A high-severity vulnerability has been identified in the "Stripe Payment Forms by WP Full Pay" WordPress plugin. This flaw allows unauthenticated attackers to manipulate the website's database through a technique known as SQL Injection, potentially leading to the theft of sensitive data, website defacement, or a full system compromise. Organizations using this plugin are at significant risk of data breaches and should take immediate action to update the software.

The vulnerability is a SQL Injection flaw that exists due to insufficient input sanitization on the wpfs-form-name parameter. An unauthenticated attacker can send a specially crafted HTTP request containing malicious SQL queries within this parameter. The application improperly incorporates this user-supplied data into a database query, allowing the attacker's code to be executed by the database server, granting them the ability to read, modify, or delete sensitive information from the database.

This is a high-severity vulnerability with a CVSS score of 7.5. Successful exploitation could have severe consequences for the business, including the exfiltration of sensitive customer data, transaction records, and user credentials from the website's database. This could lead to significant financial loss, severe reputational damage, loss of customer trust, and potential regulatory fines for non-compliance with data protection standards like GDPR or PCI-DSS. A complete database compromise could also result in extended website downtime and costly recovery efforts.

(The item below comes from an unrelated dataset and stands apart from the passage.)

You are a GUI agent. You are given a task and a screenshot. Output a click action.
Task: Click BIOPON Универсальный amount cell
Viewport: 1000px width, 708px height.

Immediate Action: Immediately update the "Stripe Payment Forms by WP Full Pay" plugin to the latest version available (greater than version 8.0) which contains a patch for this vulnerability. If the plugin is not essential for business operations, consider deactivating and uninstalling it to completely remove the attack surface.

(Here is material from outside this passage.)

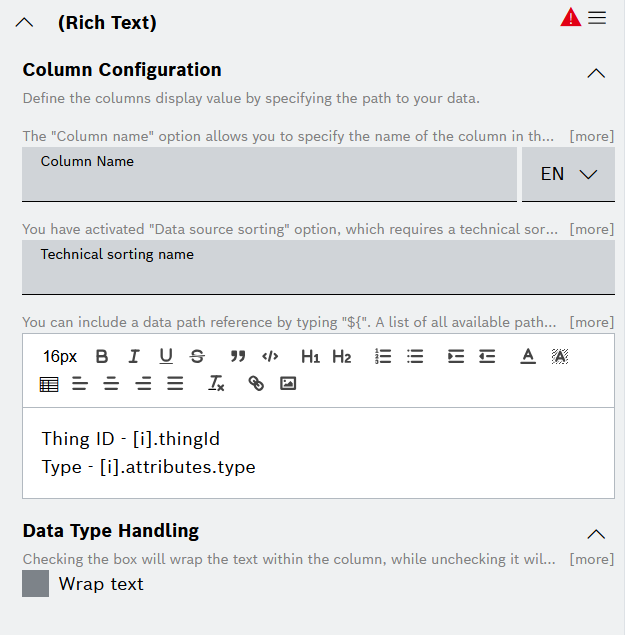Choose the text font color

Proactive Monitoring: Monitor web server and Web Application Firewall (WAF) logs for any requests containing suspicious SQL syntax in the wpfs-form-name parameter. Look for common SQL injection payloads such as UNION SELECT, ' OR '1'='1, and time-based blind injection attempts (e.g., SLEEP()). Monitor database logs for unusual queries or errors originating from the web application.

Compensating Controls: If immediate patching is not feasible, implement a Web Application Firewall (WAF) with a robust SQL injection rule set to detect and block malicious requests targeting this parameter. Ensure the database user account for the WordPress application operates with the principle of least privilege, restricting its ability to access or modify non-essential tables or execute system-level commands.

Public Exploit Available: false

Given the high severity (CVSS 7.5) of this vulnerability and its presence in a payment processing plugin, we strongly recommend that organizations treat this as a critical priority. The risk of sensitive data exposure is significant. All instances of the affected plugin must be updated immediately. Although this CVE is not currently listed on the CISA KEV catalog, its potential impact makes it a prime candidate for future inclusion, and organizations should act proactively to mitigate the risk before it is actively exploited in the wild.